CUDA error 700 - an illegal memory access was encountered

Description

I received the error CUDA error 700 - an illegal memory access was encountered.
What is the meaning of this error? Is the problem in the code or in the engine?

Environment

TensorRT Version: TensorRT-8.0.1.6_CUDA_11.3
GPU Type: Nvidia TITAN RTX
CUDA Version: 11.3
CUDNN Version: 8.2.0
Operating System + Version: Windows 10

Relevant Files

code.cpp (4.6 KB)
PetImages.zip (356.2 KB)
I can send the engine per private message.

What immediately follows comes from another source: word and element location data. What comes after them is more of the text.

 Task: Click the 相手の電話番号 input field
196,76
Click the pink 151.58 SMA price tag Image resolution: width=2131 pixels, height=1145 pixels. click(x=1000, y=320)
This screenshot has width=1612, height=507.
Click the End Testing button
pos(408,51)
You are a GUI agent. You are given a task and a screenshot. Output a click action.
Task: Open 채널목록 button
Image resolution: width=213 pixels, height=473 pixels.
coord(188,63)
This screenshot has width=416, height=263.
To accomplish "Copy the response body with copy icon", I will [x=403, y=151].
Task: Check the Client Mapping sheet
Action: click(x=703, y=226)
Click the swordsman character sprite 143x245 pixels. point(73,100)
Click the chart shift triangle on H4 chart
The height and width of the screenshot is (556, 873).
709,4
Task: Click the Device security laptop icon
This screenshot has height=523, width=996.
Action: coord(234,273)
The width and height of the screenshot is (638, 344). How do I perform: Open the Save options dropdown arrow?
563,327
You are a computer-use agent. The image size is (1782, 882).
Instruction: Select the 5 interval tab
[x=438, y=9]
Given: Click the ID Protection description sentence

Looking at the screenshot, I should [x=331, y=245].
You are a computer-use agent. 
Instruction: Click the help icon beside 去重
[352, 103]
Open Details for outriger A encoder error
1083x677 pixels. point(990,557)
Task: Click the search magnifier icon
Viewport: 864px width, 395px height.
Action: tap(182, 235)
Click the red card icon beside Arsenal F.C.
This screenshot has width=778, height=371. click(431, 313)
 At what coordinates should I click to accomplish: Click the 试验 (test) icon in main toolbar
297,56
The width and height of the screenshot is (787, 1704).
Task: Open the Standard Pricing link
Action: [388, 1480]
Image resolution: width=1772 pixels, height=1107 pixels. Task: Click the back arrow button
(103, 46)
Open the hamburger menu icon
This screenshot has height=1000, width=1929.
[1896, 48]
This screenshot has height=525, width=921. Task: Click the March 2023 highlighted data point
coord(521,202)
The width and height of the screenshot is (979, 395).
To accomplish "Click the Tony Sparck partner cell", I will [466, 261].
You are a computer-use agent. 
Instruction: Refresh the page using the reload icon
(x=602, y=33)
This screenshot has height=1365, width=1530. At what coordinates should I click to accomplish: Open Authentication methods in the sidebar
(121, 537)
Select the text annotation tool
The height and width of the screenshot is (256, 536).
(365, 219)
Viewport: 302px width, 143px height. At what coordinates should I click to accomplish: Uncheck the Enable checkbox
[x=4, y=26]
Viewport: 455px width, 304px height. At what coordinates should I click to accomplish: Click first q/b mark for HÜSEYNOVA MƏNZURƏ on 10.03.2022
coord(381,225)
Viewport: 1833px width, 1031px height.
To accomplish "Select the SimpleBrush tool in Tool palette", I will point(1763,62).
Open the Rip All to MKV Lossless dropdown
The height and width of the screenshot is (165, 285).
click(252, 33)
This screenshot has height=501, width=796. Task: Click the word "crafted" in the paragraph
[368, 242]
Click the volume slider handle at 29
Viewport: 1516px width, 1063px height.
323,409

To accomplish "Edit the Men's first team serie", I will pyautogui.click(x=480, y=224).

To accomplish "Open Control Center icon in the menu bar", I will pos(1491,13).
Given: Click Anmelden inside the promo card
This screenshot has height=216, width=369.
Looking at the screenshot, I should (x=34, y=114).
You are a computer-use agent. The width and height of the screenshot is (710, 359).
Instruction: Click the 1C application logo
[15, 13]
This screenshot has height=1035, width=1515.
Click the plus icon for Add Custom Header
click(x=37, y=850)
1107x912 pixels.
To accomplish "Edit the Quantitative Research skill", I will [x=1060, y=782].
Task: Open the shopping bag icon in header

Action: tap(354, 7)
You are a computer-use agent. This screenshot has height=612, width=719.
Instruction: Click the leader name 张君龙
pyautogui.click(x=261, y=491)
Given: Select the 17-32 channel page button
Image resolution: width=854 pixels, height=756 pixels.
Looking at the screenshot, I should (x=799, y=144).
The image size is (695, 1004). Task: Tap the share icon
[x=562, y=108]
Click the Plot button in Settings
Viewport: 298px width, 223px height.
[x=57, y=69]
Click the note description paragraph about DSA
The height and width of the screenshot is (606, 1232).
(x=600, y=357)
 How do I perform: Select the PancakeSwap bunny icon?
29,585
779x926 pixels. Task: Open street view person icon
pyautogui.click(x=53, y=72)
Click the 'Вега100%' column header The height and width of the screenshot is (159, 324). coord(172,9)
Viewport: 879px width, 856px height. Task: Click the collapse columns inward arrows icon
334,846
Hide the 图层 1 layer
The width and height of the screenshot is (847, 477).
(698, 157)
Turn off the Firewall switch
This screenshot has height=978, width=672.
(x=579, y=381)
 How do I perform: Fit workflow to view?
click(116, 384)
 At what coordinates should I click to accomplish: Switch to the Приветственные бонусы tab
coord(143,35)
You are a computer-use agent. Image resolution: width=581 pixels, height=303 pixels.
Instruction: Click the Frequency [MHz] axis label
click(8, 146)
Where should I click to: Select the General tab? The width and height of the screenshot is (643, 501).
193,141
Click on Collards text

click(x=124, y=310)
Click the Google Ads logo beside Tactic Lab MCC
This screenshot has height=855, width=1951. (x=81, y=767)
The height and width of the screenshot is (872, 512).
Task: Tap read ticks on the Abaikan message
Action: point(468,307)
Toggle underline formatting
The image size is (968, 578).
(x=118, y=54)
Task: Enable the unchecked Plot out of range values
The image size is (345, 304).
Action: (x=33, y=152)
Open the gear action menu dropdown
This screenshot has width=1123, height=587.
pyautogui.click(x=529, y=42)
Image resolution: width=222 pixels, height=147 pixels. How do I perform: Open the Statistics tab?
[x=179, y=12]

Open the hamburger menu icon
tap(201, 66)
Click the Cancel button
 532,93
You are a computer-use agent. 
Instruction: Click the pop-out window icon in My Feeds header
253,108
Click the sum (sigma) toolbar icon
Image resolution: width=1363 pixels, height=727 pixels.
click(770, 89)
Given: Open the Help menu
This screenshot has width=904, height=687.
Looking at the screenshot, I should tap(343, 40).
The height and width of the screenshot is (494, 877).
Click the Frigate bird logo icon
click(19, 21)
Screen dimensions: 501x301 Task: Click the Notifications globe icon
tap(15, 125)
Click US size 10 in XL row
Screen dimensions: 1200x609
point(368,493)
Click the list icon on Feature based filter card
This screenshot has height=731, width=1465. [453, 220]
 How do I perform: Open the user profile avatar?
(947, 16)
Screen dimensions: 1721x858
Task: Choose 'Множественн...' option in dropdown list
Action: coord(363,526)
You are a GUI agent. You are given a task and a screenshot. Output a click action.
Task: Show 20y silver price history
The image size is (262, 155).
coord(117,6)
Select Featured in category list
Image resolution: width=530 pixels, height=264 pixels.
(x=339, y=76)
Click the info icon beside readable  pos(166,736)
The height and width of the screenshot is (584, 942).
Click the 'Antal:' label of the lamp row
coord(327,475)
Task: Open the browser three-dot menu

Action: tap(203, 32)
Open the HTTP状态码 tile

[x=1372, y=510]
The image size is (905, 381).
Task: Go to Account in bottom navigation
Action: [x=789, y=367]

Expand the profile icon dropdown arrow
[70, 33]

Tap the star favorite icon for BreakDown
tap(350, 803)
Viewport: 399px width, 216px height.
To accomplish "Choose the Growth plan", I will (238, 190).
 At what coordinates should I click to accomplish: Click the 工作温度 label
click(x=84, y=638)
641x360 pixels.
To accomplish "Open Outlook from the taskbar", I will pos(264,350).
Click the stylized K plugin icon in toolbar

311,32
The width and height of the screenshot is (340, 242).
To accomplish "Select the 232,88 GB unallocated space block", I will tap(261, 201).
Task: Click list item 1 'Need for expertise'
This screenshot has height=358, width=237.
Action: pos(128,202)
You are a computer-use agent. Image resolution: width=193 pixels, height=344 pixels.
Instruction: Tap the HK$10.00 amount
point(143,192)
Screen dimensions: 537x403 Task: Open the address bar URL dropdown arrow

The size of the file is to big.

Steps To Reproduce

Run the script code.cpp.

The error occurs at this line:
cudaMemcpyAsync(outputPred, outputBuffer, outputSize*sizeof(float), cudaMemcpyDeviceToHost, stream);

The output is:
no error
0
output of outputPred:
-4.31602e+08
-4.31602e+08

-4.31602e+08
-4.31602e+08

-4.31602e+08
-4.31602e+08

-4.31602e+08
-4.31602e+08

-4.31602e+08
-4.31602e+08

-4.31602e+08
-4.31602e+08

-4.31602e+08
-4.31602e+08

-4.31602e+08
-4.31602e+08

-4.31602e+08
-4.31602e+08

-4.31602e+08
-4.31602e+08

-4.31602e+08
-4.31602e+08

-4.31602e+08
-4.31602e+08

an illegal memory access was encountered
700

Hi,

This could be due to you’re running out of memory or accessing an illegal address via a pointer.
Following similar issue may help you.

Thank you.

How should I change my code to get more information?

Please refer Developer Guide :: NVIDIA Deep Learning TensorRT Documentation

I read a trt-engine in my code and do not build an engine. Therefore I do not have a builder object.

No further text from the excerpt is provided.